Saturday, February 1, 2014

FatLand and Public Celebrations

When FatLand was new, people were so busy trying to build it up and plan it that things like weddings and anniversaries were celebrated in people's homes without a lot of fanfare.

When it became a little older and a little more settled, some of its inhabitants grew interested in building things like Wedding halls and catering establishments.

The tourists from the Other Side who came to see FatLand in the easing and then repeal of the Pro-Health and Diet Laws were extremely disappointed to see FatLand inhabitants celebrating weddings and anniversaries just as they did on the Other Side.

What their guide had to explain to them was that the FatLand celebrations of personal and life cycle events were remarkable not in their originality or departure from Other Side customs, but precisely because they were conducted so similarly to those of the Other Side. Their remarkable nature, the guide said, lay in the fact that FatLanders felt secure enough to conduct them in public because in FatLand, they were secure from harassment and public abuse.

For so many years, the guide continued, on the Other Side, mostly very brave fat people held their life cycle celebrations in public, and this despite the fact that they were sure to be harassed, embarrassed and shamed by bullies (of all ages). Many fat people learned the hard way that the Other Side/USA frowned on public happiness for fat people. Of course when the Pro-Health and Diet Laws went into effect, fat people did not hold public celebrations for fear of being spotted by the Pro-Health and Diet admins and being sent to Reeducation Centers.

And that, the guide explained, was another obstacle negotiated by FatLanders when they started holding personal and life cycle celebrations in public.
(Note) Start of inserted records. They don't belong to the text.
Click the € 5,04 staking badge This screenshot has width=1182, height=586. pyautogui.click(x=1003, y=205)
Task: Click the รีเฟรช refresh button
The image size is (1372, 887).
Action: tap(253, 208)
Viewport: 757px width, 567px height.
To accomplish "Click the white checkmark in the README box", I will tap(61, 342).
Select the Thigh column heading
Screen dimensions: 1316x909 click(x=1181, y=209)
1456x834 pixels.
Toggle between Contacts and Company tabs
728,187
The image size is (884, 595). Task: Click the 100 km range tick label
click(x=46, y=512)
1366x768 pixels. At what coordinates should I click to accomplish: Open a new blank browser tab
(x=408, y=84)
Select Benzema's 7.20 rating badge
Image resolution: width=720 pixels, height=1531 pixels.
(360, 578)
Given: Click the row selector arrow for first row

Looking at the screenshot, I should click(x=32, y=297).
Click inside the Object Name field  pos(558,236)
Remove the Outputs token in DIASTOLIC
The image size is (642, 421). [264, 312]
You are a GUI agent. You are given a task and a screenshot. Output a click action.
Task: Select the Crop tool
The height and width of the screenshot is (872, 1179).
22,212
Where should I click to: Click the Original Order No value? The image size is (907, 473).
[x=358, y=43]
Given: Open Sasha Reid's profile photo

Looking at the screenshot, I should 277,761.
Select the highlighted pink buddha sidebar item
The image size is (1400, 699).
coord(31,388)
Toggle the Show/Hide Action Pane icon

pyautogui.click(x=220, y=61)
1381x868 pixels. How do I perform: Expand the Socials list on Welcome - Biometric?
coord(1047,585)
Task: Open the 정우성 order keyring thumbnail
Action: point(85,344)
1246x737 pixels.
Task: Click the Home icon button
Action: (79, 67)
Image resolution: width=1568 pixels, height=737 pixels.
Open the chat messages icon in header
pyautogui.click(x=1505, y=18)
They had to power past their fear that someone would inform on them and land them in a Center, even though such thing never had existed and never would exist in FatLand.

So, the guide concluded, what you may see and view as a simple celebration was actually the work of the untangling of many fears and many years of having to hide from probable public harassment and abuse. The FatLand celebrations themselves, the guide concluded, were triumphs of determination over bigotry and hatred from years past and over the place that once encouraged such hatred.

A possible lesson might be that hatred never wins forever. True? Many of us hope so.